The conflict between formal justice and formal equality before the law, on the one hand, and the attempts to realize various ideals of substantive justice and equality, on the other, also accounts for the widespread confusion about the concept of “privilege” and its consequent abuse. To mention only the most important instance of this abuse–the application of the term “privilege” to property as such. It would indeed be privilege if, for example, as has sometimes been the case in the past, landed property were reserved to members of the nobility. And it is privilege if, as is true in our time, the right to produce or sell particular things is reserved to particular people designated by authority. But to call private property as such, which all can acquire under the same rules, a privilege, because only some succeed in acquiring it, is depriving the word “privilege” of its meaning.

This is from Friedrich Hayek, The Road to Serfdom, 1944, pp. 88-89.

I said in my previous post on privilege that I would give my own view. My view of privilege is similar to Hayek’s. The key is that government grants certain items or permissions to some that it withholds from others.

To take an example from current-day America, in New York City few people are allowed to carry concealed handguns or even handguns at all. Among those few are the bodyguards of Michael Bloomberg. Bloomberg and they are privileged. You might argue that that’s because if he were unprotected, then he, being a high-profile person, would be at great risk of being murdered.
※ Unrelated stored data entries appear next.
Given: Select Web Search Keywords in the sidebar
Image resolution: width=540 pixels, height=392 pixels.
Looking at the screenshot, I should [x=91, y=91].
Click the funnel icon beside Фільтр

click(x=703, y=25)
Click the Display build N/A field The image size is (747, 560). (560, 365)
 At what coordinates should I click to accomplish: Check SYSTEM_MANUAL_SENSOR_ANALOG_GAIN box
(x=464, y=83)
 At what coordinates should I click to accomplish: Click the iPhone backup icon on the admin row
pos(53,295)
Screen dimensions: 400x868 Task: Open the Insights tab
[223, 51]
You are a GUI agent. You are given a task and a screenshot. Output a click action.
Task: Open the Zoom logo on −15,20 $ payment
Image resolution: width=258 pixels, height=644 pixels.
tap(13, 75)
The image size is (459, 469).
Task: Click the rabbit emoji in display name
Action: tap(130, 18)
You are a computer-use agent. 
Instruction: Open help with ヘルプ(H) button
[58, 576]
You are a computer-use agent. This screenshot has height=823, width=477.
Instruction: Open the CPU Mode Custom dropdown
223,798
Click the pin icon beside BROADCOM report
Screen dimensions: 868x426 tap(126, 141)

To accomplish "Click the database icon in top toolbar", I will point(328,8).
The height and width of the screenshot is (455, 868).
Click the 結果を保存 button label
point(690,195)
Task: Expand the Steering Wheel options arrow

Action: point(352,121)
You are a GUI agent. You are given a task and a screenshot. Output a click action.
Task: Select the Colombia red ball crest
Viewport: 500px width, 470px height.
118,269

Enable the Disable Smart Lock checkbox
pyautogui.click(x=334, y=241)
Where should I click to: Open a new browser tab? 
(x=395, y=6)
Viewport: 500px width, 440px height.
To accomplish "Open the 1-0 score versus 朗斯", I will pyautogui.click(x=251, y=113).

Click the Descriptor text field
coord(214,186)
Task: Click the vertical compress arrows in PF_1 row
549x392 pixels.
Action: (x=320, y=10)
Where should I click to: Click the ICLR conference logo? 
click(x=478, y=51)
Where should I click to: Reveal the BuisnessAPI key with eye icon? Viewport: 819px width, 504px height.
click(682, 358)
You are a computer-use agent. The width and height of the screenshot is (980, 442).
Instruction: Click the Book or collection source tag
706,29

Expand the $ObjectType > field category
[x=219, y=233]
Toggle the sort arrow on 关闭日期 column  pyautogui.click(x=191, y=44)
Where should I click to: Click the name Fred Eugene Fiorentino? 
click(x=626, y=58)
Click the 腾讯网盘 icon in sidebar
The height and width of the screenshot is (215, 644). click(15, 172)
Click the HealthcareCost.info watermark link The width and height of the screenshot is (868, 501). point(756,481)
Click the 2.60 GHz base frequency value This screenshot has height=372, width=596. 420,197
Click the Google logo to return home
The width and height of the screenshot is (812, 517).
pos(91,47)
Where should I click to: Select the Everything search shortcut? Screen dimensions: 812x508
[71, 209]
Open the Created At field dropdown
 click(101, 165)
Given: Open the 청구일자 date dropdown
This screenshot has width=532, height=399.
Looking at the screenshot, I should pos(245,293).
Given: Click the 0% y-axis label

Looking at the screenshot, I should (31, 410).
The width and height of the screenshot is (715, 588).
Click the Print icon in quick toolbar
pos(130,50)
But there are probably people in Harlem whom you and I have never heard of who are at as great, or greater, risk of being murdered but who are not allowed to carry handguns.

There is a very important way that I am privileged and that a lot of readers are privileged: we have U.S. citizenship. Now I had to work harder to get my citizenship than the vast majority of Americans. But still, they and I are privileged. Although we can get stopped at the border, once we answer some questions, we are free to enter the United States. Most of the people in the world are not free to enter the United States and look for a job. My U.S. citizenship is probably my most important privilege.

Reading through the above, I realize that there is a sense in which my holding property in coastal California is a privilege in the Hayekian sense. My wife and I bought a small house in 1986. Because of increasing restrictions on building, it has appreciated in real terms quite a lot. So we got something that other people starting out today are not as easily able to get–because government has made it harder for them than it made it for us.